* **What you have to do**: From the rows below, pull out the lines from the one containing "Image resolution: width=1010" up to and including the one containing "This screenshot has height=396, width=633.", and reproduce them word for word. Leave the pictures out of your answer.

[Positions of words and items]

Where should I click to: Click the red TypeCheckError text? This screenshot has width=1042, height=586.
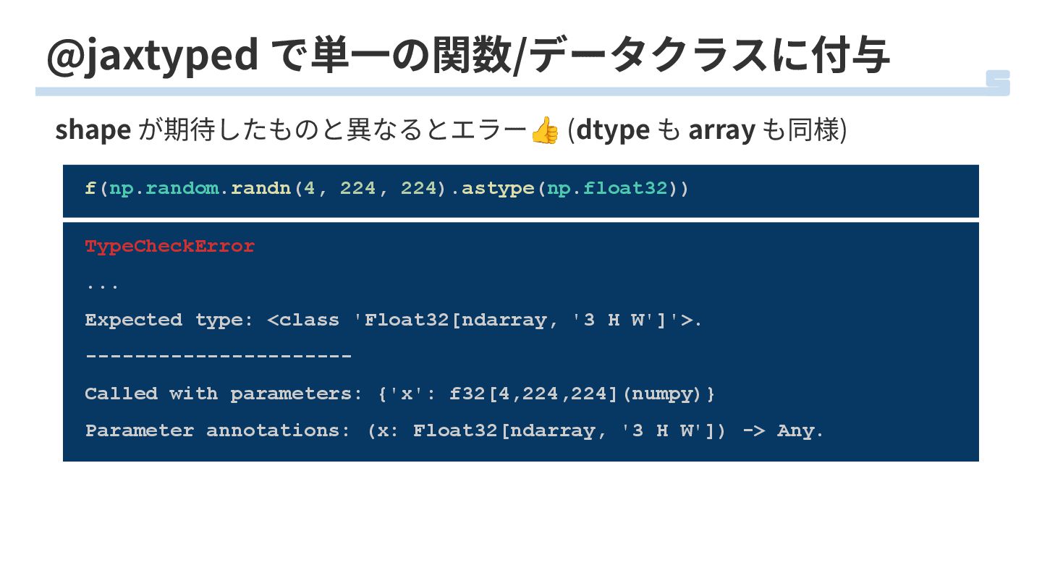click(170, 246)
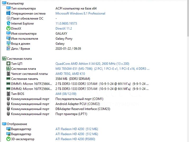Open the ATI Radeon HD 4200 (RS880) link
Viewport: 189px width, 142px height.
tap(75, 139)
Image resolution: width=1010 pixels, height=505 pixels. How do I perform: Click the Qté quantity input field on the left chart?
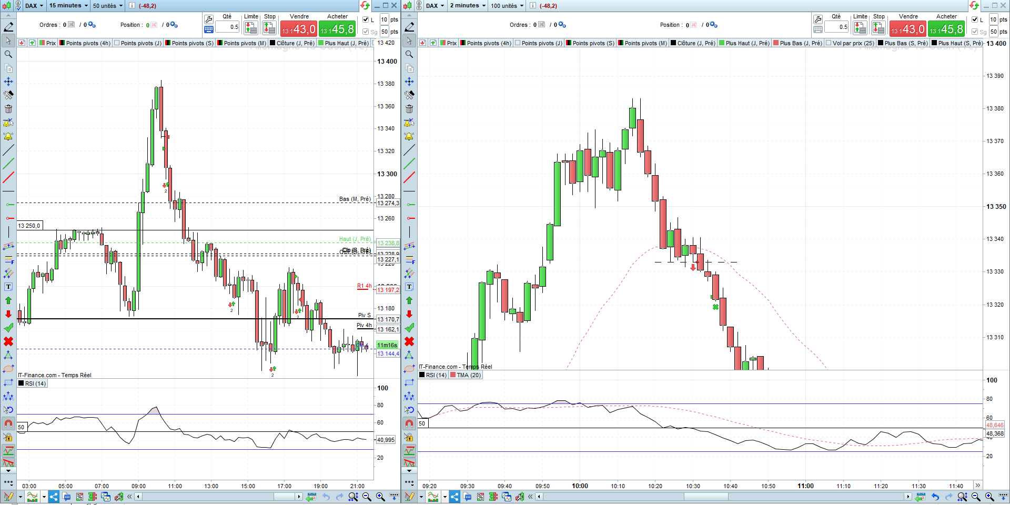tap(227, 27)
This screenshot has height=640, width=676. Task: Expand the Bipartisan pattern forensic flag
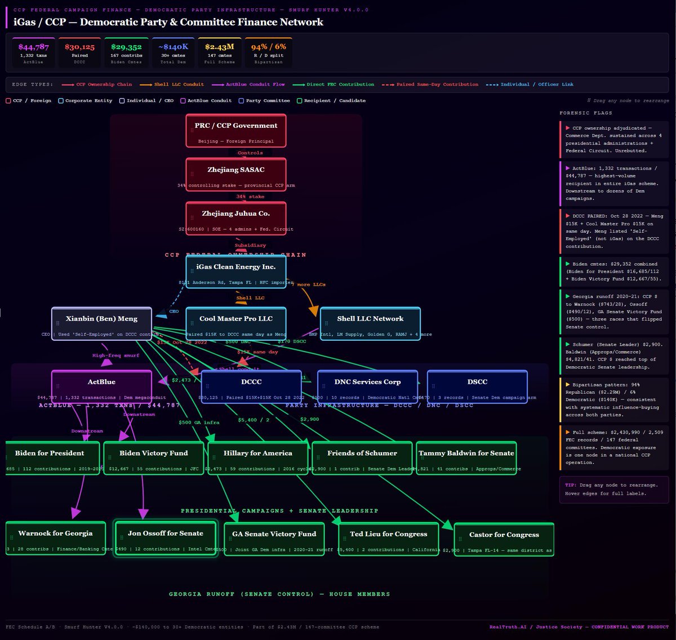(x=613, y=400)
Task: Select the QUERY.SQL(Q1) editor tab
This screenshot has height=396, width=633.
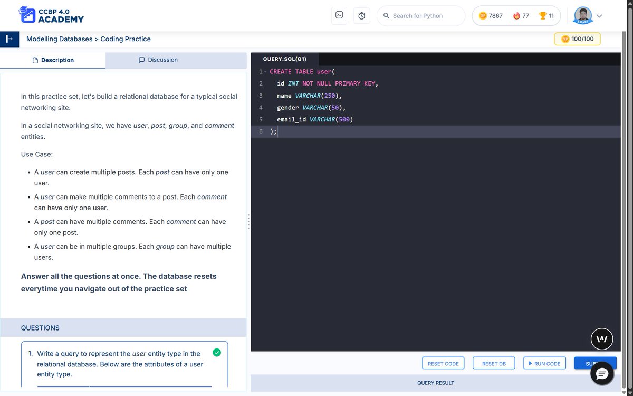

...

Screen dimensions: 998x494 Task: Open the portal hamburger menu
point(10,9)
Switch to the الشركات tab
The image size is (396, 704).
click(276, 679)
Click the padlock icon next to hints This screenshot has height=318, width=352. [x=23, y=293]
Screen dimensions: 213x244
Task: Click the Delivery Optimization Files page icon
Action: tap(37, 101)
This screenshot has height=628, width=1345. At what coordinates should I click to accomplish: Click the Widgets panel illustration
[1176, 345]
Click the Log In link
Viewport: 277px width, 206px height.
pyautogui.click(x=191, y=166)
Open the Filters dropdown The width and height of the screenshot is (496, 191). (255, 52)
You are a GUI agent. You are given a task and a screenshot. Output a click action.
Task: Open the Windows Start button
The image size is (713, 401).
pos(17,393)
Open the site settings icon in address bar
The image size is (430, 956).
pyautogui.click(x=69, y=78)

* * *

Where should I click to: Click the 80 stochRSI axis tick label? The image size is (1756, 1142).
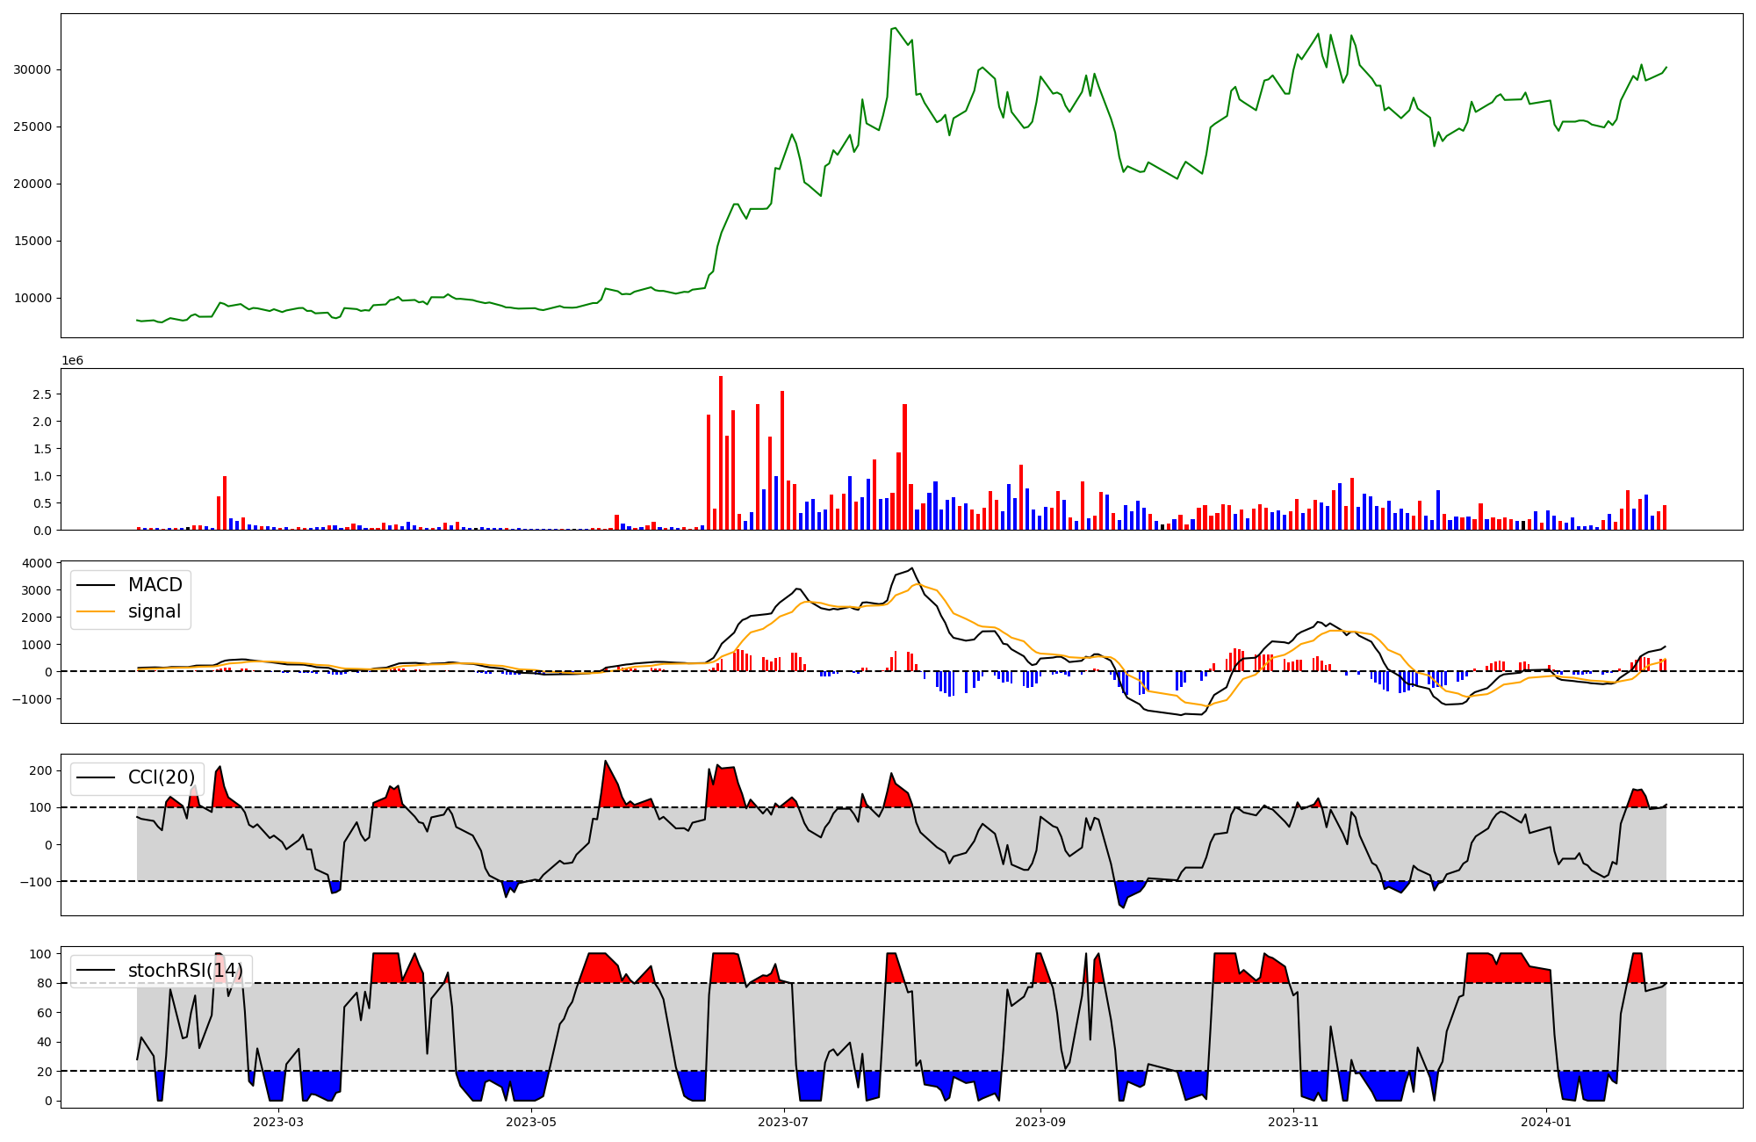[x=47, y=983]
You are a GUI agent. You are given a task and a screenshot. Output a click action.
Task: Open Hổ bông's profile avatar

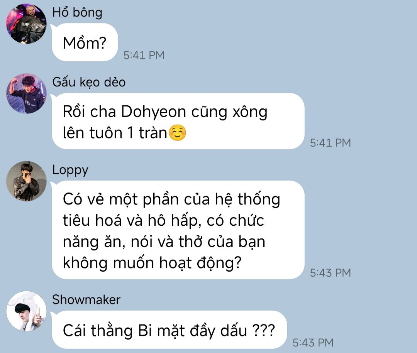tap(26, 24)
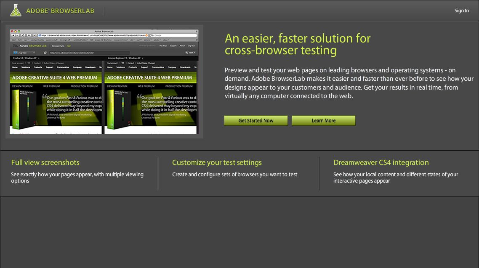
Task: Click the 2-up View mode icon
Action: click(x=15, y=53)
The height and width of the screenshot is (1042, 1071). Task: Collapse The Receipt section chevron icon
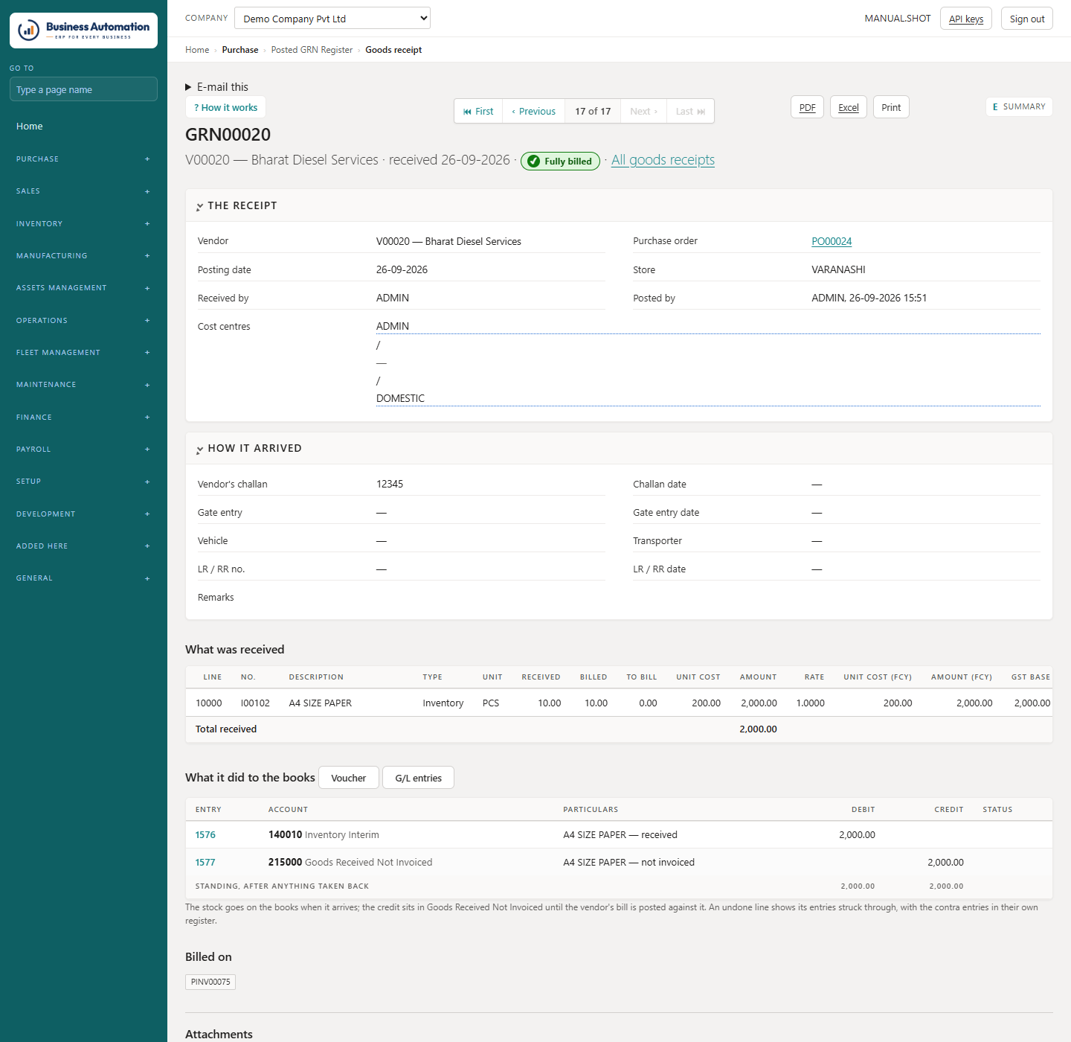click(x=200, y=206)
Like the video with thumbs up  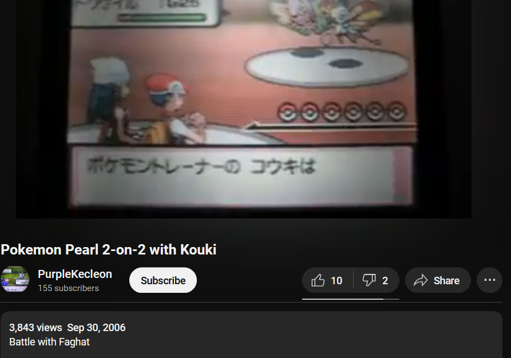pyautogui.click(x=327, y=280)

* **Task solution**:
Image resolution: width=1010 pixels, height=505 pixels. How do I perform: Click the Qté quantity input field on the left chart?
tap(227, 27)
This screenshot has height=640, width=676. Task: Expand the Bipartisan pattern forensic flag
(x=613, y=400)
Task: Select the QUERY.SQL(Q1) editor tab
This screenshot has height=396, width=633.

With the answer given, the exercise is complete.